YARGITAY KARARI
DAİRE : 14. Hukuk Dairesi
ESAS NO : 2013/15458
KARAR NO : 2014/2798
KARAR TARİHİ : 04.03.2014
MAHKEMESİ : Pozantı Asliye Hukuk Mahkemesi
TARİHİ : 12/07/2006
NUMARASI : 2004/1157-2006/3772
Davacı vekili tarafından, davalı aleyhine 29.06.2004 gününde verilen dilekçe ile tapu iptali ve yayla olarak sınırlandırılması istenmesi üzerine yapılan duruşma sonunda; davanın reddine dair verilen 12.07.2006 günlü hükmün Yargıtayca incelenmesi davacı vekili tarafından istenilmekle süresinde olduğu anlaşılan temyiz dilekçesinin kabulüne karar verildikten sonra dosya ve içerisindeki bütün kağıtlar incelenerek gereği düşünüldü:
K A R A R
Davacı, dava konusu .. ada ..parsel sayılı taşınmazın kadim yayla olduğunu ileri sürerek tapu kaydının iptali ile yayla olarak sınırlandırılmasını istemiştir.

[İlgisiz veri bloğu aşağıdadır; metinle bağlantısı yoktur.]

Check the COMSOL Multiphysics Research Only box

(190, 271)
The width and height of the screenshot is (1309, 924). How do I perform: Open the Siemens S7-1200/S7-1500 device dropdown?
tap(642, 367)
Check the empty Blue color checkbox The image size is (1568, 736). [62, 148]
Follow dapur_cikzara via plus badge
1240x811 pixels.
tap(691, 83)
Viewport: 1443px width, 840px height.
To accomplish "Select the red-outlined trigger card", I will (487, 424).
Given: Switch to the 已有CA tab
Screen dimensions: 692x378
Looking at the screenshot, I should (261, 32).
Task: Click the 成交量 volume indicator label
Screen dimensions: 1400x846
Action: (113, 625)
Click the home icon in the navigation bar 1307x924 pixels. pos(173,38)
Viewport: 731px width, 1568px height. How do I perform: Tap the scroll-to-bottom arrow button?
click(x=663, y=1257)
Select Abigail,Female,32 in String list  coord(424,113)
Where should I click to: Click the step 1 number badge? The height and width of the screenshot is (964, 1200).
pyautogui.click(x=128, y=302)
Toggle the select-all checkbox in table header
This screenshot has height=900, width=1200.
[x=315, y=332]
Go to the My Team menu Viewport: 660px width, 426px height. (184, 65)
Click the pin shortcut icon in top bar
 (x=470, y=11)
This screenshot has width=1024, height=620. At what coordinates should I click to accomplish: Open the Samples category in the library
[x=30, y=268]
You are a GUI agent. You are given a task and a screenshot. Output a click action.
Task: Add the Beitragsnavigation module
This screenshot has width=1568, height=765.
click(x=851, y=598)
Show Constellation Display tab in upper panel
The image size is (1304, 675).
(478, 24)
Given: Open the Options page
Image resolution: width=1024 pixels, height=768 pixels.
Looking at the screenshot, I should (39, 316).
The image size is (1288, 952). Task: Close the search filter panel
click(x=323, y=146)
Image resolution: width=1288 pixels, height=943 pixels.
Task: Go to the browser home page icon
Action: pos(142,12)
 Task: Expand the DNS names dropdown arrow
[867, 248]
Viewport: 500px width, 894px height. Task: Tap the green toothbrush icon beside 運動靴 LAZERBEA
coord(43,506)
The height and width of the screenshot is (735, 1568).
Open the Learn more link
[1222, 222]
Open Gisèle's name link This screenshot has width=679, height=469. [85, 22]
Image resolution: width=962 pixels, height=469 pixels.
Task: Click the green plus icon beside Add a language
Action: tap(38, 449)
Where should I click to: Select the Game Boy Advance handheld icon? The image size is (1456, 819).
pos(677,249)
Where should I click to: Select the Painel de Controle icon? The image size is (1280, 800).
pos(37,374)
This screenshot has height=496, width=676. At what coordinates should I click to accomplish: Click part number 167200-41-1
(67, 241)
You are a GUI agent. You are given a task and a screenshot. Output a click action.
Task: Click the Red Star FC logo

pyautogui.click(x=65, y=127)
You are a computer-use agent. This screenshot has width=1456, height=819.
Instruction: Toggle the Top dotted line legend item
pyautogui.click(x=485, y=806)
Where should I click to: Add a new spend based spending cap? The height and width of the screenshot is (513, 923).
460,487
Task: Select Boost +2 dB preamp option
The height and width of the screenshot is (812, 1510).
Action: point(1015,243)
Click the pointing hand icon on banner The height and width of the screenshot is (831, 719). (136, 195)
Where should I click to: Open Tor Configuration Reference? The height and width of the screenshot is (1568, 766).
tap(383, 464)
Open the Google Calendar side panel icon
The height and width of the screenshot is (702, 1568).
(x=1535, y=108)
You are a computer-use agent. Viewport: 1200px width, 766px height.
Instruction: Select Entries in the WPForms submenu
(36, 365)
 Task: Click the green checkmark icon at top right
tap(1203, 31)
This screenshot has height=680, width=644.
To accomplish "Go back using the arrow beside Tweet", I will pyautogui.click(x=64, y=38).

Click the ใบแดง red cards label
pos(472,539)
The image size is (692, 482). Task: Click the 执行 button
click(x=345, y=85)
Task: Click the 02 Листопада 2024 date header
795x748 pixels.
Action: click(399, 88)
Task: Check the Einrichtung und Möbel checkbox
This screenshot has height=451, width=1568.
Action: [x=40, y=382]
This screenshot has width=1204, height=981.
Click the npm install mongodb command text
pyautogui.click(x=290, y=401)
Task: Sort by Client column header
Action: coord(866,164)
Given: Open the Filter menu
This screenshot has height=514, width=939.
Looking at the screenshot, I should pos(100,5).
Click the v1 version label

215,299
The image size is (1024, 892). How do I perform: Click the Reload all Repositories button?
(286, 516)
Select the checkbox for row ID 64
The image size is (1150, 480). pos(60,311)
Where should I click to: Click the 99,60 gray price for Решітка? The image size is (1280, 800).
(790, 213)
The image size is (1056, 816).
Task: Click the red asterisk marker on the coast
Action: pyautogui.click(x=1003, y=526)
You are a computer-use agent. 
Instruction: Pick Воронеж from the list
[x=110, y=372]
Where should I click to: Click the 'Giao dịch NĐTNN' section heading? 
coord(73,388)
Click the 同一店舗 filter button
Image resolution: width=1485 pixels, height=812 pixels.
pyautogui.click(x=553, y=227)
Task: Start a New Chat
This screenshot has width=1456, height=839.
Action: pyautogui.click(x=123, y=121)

Davalı, savunma yapmamıştır.
Mahkemece, kısa kararda davanın kabulü ile taşınmazın yayla olarak sınırlandırılmasına; gerekçeli kararda ise ölü kişiye dava açılamayacağı gerekçesiyle davanın reddine karar verilmiştir.
Hükmü, davacı vekili temyiz etmiştir.
6100 sayılı HMK’nun “Hüküm, hükmün verilmesi ve tefhimi” başlıklı 294. maddesinde açıklandığı üzere;
“Mahkeme, usule veya esasa ilişkin bir nihai kararla davayı sona erdirir. Yargılama sonunda uyuşmazlığın esası hakkında verilen nihai karar, hükümdür.
Hüküm, yargılamanın sona erdiği duruşmada verilir ve tefhim olunur.”
Aynı yasanın “Hükmün kapsamı” başlıklı 297. maddesi gereğince;
“Hükmün sonuç kısmında, gerekçeye ait herhangi bir söz tekrar edilmeksizin, taleplerden her biri hakkında verilen hükümle, taraflara yüklenen borç ve tanınan hakların, sıra numarası altında; açık, şüphe ve tereddüt uyandırmayacak şekilde gösterilmesi gereklidir.”
Ve, “Hükmün yazılması” başlıklı 298. maddesi gereğince de;
“Gerekçeli karar, tefhim edilen hüküm sonucuna aykırı olamaz.”
Temyiz edilen gerekçeli kararın tefhim edilen hüküm sonucuna aykırı olduğu görülmüştür.
10.4.1992 tarihli ve 1991/7-1992/4 sayılı Yargıtay İçtihadı Birleştirme Büyük Genel Kurulu Kararında kısa kararla gerekçeli kararın çelişkili bulunmasının bozma nedeni oluşturacağı, bozmadan sonra mahkemenin önceki kısa kararla bağlı olmaksızın çelişkiyi kaldırmak kaydı ile vicdani kanaatine göre karar verebileceği öngörülmüştür.
Bu itibarla gerekçeli karar ile hüküm sonucunun çelişkili olması nedeniyle kararın bozulması gerekmiştir.
SONUÇ: Yukarıda yazılı nedenlerle; davacı vekilinin temyiz itirazlarının kabulüyle hükmün BOZULMASINA, bozma nedenine göre sair hususların incelenmesine yer olmadığına, 04.03.2014 tarihinde oybirliği ile karar verildi.